--- start of Source material ---

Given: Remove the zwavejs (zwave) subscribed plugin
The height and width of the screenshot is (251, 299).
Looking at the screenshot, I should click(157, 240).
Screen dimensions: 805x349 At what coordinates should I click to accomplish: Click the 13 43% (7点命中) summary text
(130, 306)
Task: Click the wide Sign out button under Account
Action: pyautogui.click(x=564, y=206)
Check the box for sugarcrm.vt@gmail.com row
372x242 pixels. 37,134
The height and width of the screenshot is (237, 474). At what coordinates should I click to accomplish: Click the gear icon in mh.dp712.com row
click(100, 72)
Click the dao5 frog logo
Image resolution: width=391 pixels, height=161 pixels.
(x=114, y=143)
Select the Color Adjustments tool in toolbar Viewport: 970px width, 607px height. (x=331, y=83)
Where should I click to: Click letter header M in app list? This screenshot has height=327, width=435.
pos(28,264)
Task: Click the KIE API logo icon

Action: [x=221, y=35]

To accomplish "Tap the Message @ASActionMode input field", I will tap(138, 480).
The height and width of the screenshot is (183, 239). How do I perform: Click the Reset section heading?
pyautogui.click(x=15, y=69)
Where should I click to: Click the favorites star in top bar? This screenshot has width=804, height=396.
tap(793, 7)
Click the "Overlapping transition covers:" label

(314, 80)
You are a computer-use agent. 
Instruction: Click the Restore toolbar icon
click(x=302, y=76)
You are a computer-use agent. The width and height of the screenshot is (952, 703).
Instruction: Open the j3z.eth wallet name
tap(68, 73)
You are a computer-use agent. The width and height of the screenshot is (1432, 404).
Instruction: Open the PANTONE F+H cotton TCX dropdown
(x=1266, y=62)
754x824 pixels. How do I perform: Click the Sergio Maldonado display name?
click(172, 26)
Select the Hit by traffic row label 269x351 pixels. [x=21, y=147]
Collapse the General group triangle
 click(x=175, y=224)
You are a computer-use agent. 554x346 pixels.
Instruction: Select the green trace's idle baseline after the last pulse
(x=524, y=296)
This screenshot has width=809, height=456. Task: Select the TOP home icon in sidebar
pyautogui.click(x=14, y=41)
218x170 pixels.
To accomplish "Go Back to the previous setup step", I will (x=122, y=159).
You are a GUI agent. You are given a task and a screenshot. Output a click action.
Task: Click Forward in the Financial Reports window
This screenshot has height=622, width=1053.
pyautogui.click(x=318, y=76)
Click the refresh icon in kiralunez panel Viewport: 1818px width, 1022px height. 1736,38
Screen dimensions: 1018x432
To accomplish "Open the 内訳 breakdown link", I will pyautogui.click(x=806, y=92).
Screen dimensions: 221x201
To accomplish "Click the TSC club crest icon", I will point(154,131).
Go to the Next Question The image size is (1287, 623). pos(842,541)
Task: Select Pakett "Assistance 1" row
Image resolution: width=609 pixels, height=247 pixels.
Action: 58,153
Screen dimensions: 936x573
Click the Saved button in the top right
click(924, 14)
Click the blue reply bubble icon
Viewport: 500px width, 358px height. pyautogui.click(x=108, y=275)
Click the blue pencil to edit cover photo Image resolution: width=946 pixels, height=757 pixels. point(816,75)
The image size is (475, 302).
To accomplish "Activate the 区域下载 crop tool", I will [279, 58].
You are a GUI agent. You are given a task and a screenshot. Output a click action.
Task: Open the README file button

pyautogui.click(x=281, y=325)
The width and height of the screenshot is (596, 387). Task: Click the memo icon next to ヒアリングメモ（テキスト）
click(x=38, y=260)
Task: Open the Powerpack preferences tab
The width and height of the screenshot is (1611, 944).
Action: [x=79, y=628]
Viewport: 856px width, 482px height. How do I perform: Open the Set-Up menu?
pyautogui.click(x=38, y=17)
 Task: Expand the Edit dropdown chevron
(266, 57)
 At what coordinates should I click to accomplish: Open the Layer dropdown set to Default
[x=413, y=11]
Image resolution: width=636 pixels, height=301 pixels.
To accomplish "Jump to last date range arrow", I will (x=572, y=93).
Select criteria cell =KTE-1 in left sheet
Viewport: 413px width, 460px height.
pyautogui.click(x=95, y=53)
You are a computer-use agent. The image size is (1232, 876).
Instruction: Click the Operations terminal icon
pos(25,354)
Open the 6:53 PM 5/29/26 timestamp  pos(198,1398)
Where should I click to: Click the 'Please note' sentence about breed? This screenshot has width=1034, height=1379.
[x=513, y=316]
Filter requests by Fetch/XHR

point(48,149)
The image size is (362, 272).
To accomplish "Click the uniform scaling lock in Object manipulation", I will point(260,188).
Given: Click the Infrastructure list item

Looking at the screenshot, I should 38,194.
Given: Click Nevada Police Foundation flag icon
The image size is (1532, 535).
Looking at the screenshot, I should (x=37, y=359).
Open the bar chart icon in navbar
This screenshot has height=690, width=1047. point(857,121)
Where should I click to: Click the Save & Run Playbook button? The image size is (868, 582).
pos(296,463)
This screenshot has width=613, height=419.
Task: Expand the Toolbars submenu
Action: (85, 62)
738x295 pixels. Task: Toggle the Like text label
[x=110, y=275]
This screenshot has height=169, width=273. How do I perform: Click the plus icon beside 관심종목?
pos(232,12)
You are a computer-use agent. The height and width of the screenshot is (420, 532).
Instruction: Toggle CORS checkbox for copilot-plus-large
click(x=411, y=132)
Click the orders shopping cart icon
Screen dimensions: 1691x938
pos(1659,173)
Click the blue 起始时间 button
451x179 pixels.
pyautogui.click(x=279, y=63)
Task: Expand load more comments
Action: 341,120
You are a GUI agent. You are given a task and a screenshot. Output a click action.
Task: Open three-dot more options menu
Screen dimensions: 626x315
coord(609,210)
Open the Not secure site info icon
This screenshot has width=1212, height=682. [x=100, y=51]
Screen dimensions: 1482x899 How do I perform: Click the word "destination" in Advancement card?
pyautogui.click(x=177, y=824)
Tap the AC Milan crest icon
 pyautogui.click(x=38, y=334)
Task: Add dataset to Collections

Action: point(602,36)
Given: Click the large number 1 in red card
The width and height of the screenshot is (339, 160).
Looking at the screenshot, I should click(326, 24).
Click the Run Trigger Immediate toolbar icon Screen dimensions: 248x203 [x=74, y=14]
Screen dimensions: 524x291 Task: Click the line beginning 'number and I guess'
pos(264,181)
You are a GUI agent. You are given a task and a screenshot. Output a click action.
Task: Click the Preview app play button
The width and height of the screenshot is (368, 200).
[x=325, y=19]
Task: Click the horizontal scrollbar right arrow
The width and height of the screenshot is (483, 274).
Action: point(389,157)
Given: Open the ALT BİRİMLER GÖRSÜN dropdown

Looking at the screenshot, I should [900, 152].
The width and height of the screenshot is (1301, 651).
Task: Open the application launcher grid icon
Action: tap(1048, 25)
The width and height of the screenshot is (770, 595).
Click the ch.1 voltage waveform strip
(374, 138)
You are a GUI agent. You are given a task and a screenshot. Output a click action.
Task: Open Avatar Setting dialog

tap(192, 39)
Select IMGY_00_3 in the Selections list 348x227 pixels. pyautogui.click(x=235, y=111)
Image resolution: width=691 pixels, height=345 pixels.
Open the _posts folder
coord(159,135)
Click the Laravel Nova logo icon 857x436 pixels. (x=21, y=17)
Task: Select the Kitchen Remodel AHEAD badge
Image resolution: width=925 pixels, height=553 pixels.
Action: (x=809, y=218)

--- end of Source material ---

# What you should do
Turn the material above into a numbered list, one line per item, leaving out the blank lines.

# Task response
1. Given: Remove the zwavejs (zwave) subscribed plugin
2. The height and width of the screenshot is (251, 299).
3. Looking at the screenshot, I should click(157, 240).
4. Screen dimensions: 805x349 At what coordinates should I click to accomplish: Click the 13 43% (7点命中) summary text
5. (130, 306)
6. Task: Click the wide Sign out button under Account
7. Action: pyautogui.click(x=564, y=206)
8. Check the box for sugarcrm.vt@gmail.com row
9. 372x242 pixels. 37,134
10. The height and width of the screenshot is (237, 474). At what coordinates should I click to accomplish: Click the gear icon in mh.dp712.com row
11. click(100, 72)
12. Click the dao5 frog logo
13. Image resolution: width=391 pixels, height=161 pixels.
14. (x=114, y=143)
15. Select the Color Adjustments tool in toolbar Viewport: 970px width, 607px height. (x=331, y=83)
16. Where should I click to: Click letter header M in app list? This screenshot has height=327, width=435.
17. pos(28,264)
18. Task: Click the KIE API logo icon
19. Action: [x=221, y=35]
20. To accomplish "Tap the Message @ASActionMode input field", I will tap(138, 480).
21. The height and width of the screenshot is (183, 239). How do I perform: Click the Reset section heading?
22. pyautogui.click(x=15, y=69)
23. Where should I click to: Click the favorites star in top bar? This screenshot has width=804, height=396.
24. tap(793, 7)
25. Click the "Overlapping transition covers:" label
26. (314, 80)
27. You are a computer-use agent. 
28. Instruction: Click the Restore toolbar icon
29. click(x=302, y=76)
30. You are a computer-use agent. The width and height of the screenshot is (952, 703).
31. Instruction: Open the j3z.eth wallet name
32. tap(68, 73)
33. You are a computer-use agent. The width and height of the screenshot is (1432, 404).
34. Instruction: Open the PANTONE F+H cotton TCX dropdown
35. (x=1266, y=62)
36. 754x824 pixels. How do I perform: Click the Sergio Maldonado display name?
37. click(172, 26)
38. Select the Hit by traffic row label 269x351 pixels. [x=21, y=147]
39. Collapse the General group triangle
40.  click(x=175, y=224)
41. You are a computer-use agent. 554x346 pixels.
42. Instruction: Select the green trace's idle baseline after the last pulse
43. (x=524, y=296)
44. This screenshot has width=809, height=456. Task: Select the TOP home icon in sidebar
45. pyautogui.click(x=14, y=41)
46. 218x170 pixels.
47. To accomplish "Go Back to the previous setup step", I will (x=122, y=159).
48. You are a GUI agent. You are given a task and a screenshot. Output a click action.
49. Task: Click Forward in the Financial Reports window
50. This screenshot has height=622, width=1053.
51. pyautogui.click(x=318, y=76)
52. Click the refresh icon in kiralunez panel Viewport: 1818px width, 1022px height. 1736,38
53. Screen dimensions: 1018x432
54. To accomplish "Open the 内訳 breakdown link", I will pyautogui.click(x=806, y=92).
55. Screen dimensions: 221x201
56. To accomplish "Click the TSC club crest icon", I will point(154,131).
57. Go to the Next Question The image size is (1287, 623). pos(842,541)
58. Task: Select Pakett "Assistance 1" row
59. Image resolution: width=609 pixels, height=247 pixels.
60. Action: 58,153
61. Screen dimensions: 936x573
62. Click the Saved button in the top right
63. click(924, 14)
64. Click the blue reply bubble icon
65. Viewport: 500px width, 358px height. pyautogui.click(x=108, y=275)
66. Click the blue pencil to edit cover photo Image resolution: width=946 pixels, height=757 pixels. point(816,75)
67. The image size is (475, 302).
68. To accomplish "Activate the 区域下载 crop tool", I will [279, 58].
69. You are a GUI agent. You are given a task and a screenshot. Output a click action.
70. Task: Open the README file button
71. pyautogui.click(x=281, y=325)
72. The width and height of the screenshot is (596, 387). Task: Click the memo icon next to ヒアリングメモ（テキスト）
73. click(x=38, y=260)
74. Task: Open the Powerpack preferences tab
75. The width and height of the screenshot is (1611, 944).
76. Action: [x=79, y=628]
77. Viewport: 856px width, 482px height. How do I perform: Open the Set-Up menu?
78. pyautogui.click(x=38, y=17)
79.  Task: Expand the Edit dropdown chevron
80. (266, 57)
81.  At what coordinates should I click to accomplish: Open the Layer dropdown set to Default
82. [x=413, y=11]
83. Image resolution: width=636 pixels, height=301 pixels.
84. To accomplish "Jump to last date range arrow", I will (x=572, y=93).
85. Select criteria cell =KTE-1 in left sheet
86. Viewport: 413px width, 460px height.
87. pyautogui.click(x=95, y=53)
88. You are a computer-use agent. The image size is (1232, 876).
89. Instruction: Click the Operations terminal icon
90. pos(25,354)
91. Open the 6:53 PM 5/29/26 timestamp  pos(198,1398)
92. Where should I click to: Click the 'Please note' sentence about breed? This screenshot has width=1034, height=1379.
93. [x=513, y=316]
94. Filter requests by Fetch/XHR
95. point(48,149)
96. The image size is (362, 272).
97. To accomplish "Click the uniform scaling lock in Object manipulation", I will point(260,188).
98. Given: Click the Infrastructure list item
99. Looking at the screenshot, I should 38,194.
100. Given: Click Nevada Police Foundation flag icon
101. The image size is (1532, 535).
102. Looking at the screenshot, I should (x=37, y=359).
103. Open the bar chart icon in navbar
104. This screenshot has height=690, width=1047. point(857,121)
105. Where should I click to: Click the Save & Run Playbook button? The image size is (868, 582).
106. pos(296,463)
107. This screenshot has width=613, height=419.
108. Task: Expand the Toolbars submenu
109. Action: (85, 62)
110. 738x295 pixels. Task: Toggle the Like text label
111. [x=110, y=275]
112. This screenshot has height=169, width=273. How do I perform: Click the plus icon beside 관심종목?
113. pos(232,12)
114. You are a computer-use agent. The height and width of the screenshot is (420, 532).
115. Instruction: Toggle CORS checkbox for copilot-plus-large
116. click(x=411, y=132)
117. Click the orders shopping cart icon
118. Screen dimensions: 1691x938
119. pos(1659,173)
120. Click the blue 起始时间 button
121. 451x179 pixels.
122. pyautogui.click(x=279, y=63)
123. Task: Expand load more comments
124. Action: 341,120
125. You are a GUI agent. You are given a task and a screenshot. Output a click action.
126. Task: Open three-dot more options menu
127. Screen dimensions: 626x315
128. coord(609,210)
129. Open the Not secure site info icon
130. This screenshot has width=1212, height=682. [x=100, y=51]
131. Screen dimensions: 1482x899 How do I perform: Click the word "destination" in Advancement card?
132. pyautogui.click(x=177, y=824)
133. Tap the AC Milan crest icon
134.  pyautogui.click(x=38, y=334)
135. Task: Add dataset to Collections
136. Action: point(602,36)
137. Given: Click the large number 1 in red card
138. The width and height of the screenshot is (339, 160).
139. Looking at the screenshot, I should click(326, 24).
140. Click the Run Trigger Immediate toolbar icon Screen dimensions: 248x203 [x=74, y=14]
141. Screen dimensions: 524x291 Task: Click the line beginning 'number and I guess'
142. pos(264,181)
143. You are a GUI agent. You are given a task and a screenshot. Output a click action.
144. Task: Click the Preview app play button
145. The width and height of the screenshot is (368, 200).
146. [x=325, y=19]
147. Task: Click the horizontal scrollbar right arrow
148. The width and height of the screenshot is (483, 274).
149. Action: point(389,157)
150. Given: Open the ALT BİRİMLER GÖRSÜN dropdown
151. Looking at the screenshot, I should [900, 152].
152. The width and height of the screenshot is (1301, 651).
153. Task: Open the application launcher grid icon
154. Action: tap(1048, 25)
155. The width and height of the screenshot is (770, 595).
156. Click the ch.1 voltage waveform strip
157. (374, 138)
158. You are a GUI agent. You are given a task and a screenshot. Output a click action.
159. Task: Open Avatar Setting dialog
160. tap(192, 39)
161. Select IMGY_00_3 in the Selections list 348x227 pixels. pyautogui.click(x=235, y=111)
162. Image resolution: width=691 pixels, height=345 pixels.
163. Open the _posts folder
164. coord(159,135)
165. Click the Laravel Nova logo icon 857x436 pixels. (x=21, y=17)
166. Task: Select the Kitchen Remodel AHEAD badge
167. Image resolution: width=925 pixels, height=553 pixels.
168. Action: (x=809, y=218)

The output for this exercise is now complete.